Multiple Sterile Corneal Infiltrate After Crosslinking Procedure In Patient With Keratoconus

To describe a case of corneal sterile infiltrate after crosslinking procedure (CXL) in a patient with keratoconus. CXL is a safe procedure with few complications described, and sterile infiltrates are among the rarest. This is a challenging condition due to a marked reduction in visual acuity and the differential diagnosis with infectious keratitis. The treatment differs a lot between these entities and the fear of worsening may delay specific treatment for sterile infiltrates. In this particular case, we highlight the large number of lesions and their increased extent when compared with previous reports in the literature. Consent form was signed by the patient and the study was approved by the local research ethics committee.

This study was conducted (including patient surgery, follow up and exams) in the cornea division of Suel Abujamra Institute, a secondary care and teaching hospital dedicated exclusively for Ophthalmology, and in cornea division of São Paulo Hospital, Federal University of São Paulo, a tertiary hospital. Both are located in São Paulo, São Paulo State, Brazil. The follow up took place between August 2024 and February 2025.

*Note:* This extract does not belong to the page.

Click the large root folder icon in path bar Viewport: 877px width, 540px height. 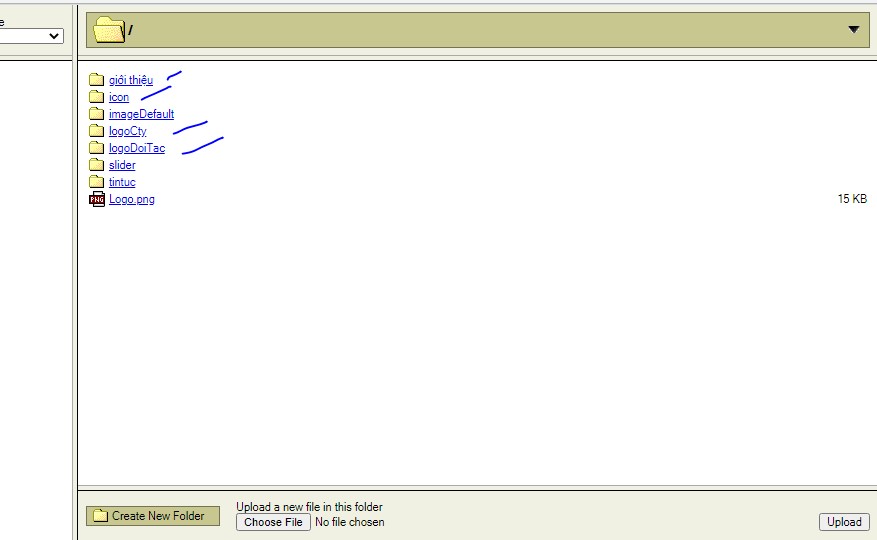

A 23-year-old male patient diagnosed with keratoconus (KC), with no other ocular or systemic pathologies, presented with disease progression and uncorrected visual acuity (UCVA) of 20/60 in the right eye (OD). He was submitted to CXL according to the Dresden protocol. Ketorolac tromethamine 0.5% four times a day for two days, moxifloxacin 0.5% four times a day and prednisolone acetate 1% (PA1%) six times a day were prescribed. First day post operatory (PO) evaluation was unremarkable. He returned after seven days with irregular use of eye drops and reporting worsening of visual acuity. UCVA was 20/400, and biomicroscopy showed 1+/4 conjunctival hyperemia, cornea with multiple areas of subepithelial infiltrate and anterior stromal opacities, distributed in the mid-periphery and periphery, with a lucid interval in relation to the limbus. Three lesions presented with a central epithelial defect smaller than the infiltrate. The hypothesis of infectious keratitis was raised, therefore increased Moxifloxacin 0.5% to eight times a day and reduced (PA1%) to twice a day. The patient returned after 48 hours with corneal scraping and confocal microscopy negative, presenting reduction of epithelial defect. The hypothesis changed to sterile corneal infiltrates, and the therapeutic regimen changed with suspension of Moxifloxacin 0.5% and increasing the frequency of (PA1%) to eight times a day. With the treatment, there was a partial improvement in the lesions and in the UCVA to 20/80.

Sterile infiltrate is a possible early complication after CXL, therefore patients should be closely and carefully evaluated after the procedure. Risk factors like blepharitis, non-steroidal anti-inflammatory drugs use and punctate keratitis should be monitored before the surgery. In the presence of any infiltrate after CXL, it is fundamental to exclude infectious causes before prescribing anti inflammatory treatment. Further studies are necessary to determine the pathophysiology and to allow an early differentiation between this condition and infectious keratitis.